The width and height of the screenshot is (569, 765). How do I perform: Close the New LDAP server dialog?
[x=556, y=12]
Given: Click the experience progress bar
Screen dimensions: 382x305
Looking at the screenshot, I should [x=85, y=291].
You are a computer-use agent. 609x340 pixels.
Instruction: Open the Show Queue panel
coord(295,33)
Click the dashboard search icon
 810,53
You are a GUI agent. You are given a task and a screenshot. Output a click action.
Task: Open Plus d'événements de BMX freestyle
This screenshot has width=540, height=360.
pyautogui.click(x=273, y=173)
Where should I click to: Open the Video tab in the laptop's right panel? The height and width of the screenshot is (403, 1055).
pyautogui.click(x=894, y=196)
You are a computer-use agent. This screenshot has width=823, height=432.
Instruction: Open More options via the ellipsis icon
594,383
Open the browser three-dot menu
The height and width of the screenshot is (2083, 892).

=====

## Work request:
Would you output the lines from the one that contains "Task: Open Plus d'événements de BMX freestyle" to the end of the data, both ends included, exactly as they appear?

## Result for this exercise:
Task: Open Plus d'événements de BMX freestyle
This screenshot has width=540, height=360.
pyautogui.click(x=273, y=173)
Where should I click to: Open the Video tab in the laptop's right panel? The height and width of the screenshot is (403, 1055).
pyautogui.click(x=894, y=196)
You are a computer-use agent. This screenshot has width=823, height=432.
Instruction: Open More options via the ellipsis icon
594,383
Open the browser three-dot menu
The height and width of the screenshot is (2083, 892).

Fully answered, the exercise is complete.